Supplied data Block Start

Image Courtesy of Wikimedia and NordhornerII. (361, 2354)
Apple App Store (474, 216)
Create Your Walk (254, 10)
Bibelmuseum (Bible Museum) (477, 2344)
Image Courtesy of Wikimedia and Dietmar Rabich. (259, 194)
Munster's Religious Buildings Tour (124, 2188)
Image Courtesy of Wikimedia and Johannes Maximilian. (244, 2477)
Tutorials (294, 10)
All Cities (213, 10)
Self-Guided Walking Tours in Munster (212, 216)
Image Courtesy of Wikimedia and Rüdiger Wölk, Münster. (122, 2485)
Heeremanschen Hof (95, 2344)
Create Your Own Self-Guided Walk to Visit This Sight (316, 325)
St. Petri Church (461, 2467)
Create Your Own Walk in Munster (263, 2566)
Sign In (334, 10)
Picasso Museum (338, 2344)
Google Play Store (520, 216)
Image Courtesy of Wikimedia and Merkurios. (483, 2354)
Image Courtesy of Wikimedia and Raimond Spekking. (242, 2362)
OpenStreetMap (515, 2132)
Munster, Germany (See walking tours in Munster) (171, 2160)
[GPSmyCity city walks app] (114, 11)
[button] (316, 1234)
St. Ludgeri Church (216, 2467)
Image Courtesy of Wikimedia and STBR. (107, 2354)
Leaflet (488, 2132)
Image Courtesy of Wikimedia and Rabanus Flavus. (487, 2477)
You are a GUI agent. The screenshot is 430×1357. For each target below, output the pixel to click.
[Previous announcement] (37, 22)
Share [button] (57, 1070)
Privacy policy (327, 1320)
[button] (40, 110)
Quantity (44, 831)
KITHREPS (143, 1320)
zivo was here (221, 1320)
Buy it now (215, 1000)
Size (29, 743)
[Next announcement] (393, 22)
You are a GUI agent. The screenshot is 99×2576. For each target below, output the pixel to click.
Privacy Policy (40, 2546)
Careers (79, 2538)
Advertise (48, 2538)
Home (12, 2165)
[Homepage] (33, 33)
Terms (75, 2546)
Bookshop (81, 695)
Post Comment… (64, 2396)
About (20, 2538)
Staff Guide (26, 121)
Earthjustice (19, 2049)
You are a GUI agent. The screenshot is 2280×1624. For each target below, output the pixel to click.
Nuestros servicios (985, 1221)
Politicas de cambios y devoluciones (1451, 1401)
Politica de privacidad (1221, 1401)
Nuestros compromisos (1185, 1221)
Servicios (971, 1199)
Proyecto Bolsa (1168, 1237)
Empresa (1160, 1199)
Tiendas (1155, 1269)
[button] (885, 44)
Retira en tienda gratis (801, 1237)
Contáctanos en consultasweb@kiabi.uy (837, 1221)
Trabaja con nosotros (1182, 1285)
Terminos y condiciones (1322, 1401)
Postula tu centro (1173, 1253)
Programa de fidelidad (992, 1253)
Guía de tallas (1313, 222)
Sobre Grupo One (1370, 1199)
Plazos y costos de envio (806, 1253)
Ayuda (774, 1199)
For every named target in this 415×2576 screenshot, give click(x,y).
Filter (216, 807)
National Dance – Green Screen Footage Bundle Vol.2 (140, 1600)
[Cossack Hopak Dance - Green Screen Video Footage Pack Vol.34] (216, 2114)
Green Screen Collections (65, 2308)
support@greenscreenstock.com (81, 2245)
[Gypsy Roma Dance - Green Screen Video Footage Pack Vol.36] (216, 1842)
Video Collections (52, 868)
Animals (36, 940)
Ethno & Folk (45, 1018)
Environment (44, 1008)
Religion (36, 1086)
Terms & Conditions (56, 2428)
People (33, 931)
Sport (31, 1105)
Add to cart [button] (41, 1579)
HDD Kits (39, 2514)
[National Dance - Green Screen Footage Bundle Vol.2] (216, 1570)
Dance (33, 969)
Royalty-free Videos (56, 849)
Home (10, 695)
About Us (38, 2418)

Supplied data Block End

## Exercise directions
In the records, which lines use the word "Museum"? Report them.

## Answer box
Bibelmuseum (Bible Museum) (477, 2344)
Picasso Museum (338, 2344)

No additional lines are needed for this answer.